February 21, 2013, 12:04 am TWN
Abe is expected to promise that Japan will follow through on a decades-old pledge to ratify the Hague Convention on child abduction, giving some legal muscle to hundreds of foreign fathers — including Americans, French and Canadians — kept apart from their half-Japanese children.
“Those are only the reported cases,” French Senator Richard Yung told AFP during a recent trip to Tokyo to press officials on the issue.
Japan is the lone member of the G-8 industrialized nations — the others being the United States, France, Britain, Germany, Italy, Russia and Canada — not to have adopted the 32-year-old international treaty.
Key allies including the U.S., France and Britain have long demanded Tokyo step into line.
Diplomats say ratification of the Hague Convention could come during Japan's current parliamentary session, which ends in the summer.
That would make it the 90th state to adopt the treaty, which is aimed at securing “the prompt return of children wrongfully removed or held” in another treaty state.

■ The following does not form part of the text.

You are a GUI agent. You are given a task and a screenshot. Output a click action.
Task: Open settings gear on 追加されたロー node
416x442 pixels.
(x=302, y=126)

“These cases are particularly cruel — birthday or Christmas presents are returned,” said Yung, who added that he met a vice foreign affairs minister but was refused a sit down with Justice Minister Sadakazu Tanigaki.
The changes would also offer hope to hundreds of thousands of Japanese fathers who face similar estrangement under domestic custody laws.
Japan is unique among major industrialized nations when it comes to the children of estranged parents.
Courts do not recognize joint custody — for foreigners or Japanese nationals — and almost always order that children live with their mothers, leaving desperate fathers with almost no recourse to see their children.
Many lose touch with their offspring if the ex-spouse blocks access, a common occurrence due to the widely held opinion that child rearing is a task for women, while men earn the money.
Yasuyuki Watanabe, the deputy mayor of a small Japanese town, has not seen his daughter in years. After the country's devastating 2011 quake-tsunami disaster, he says he tried to make contact with the now 5-year-old girl.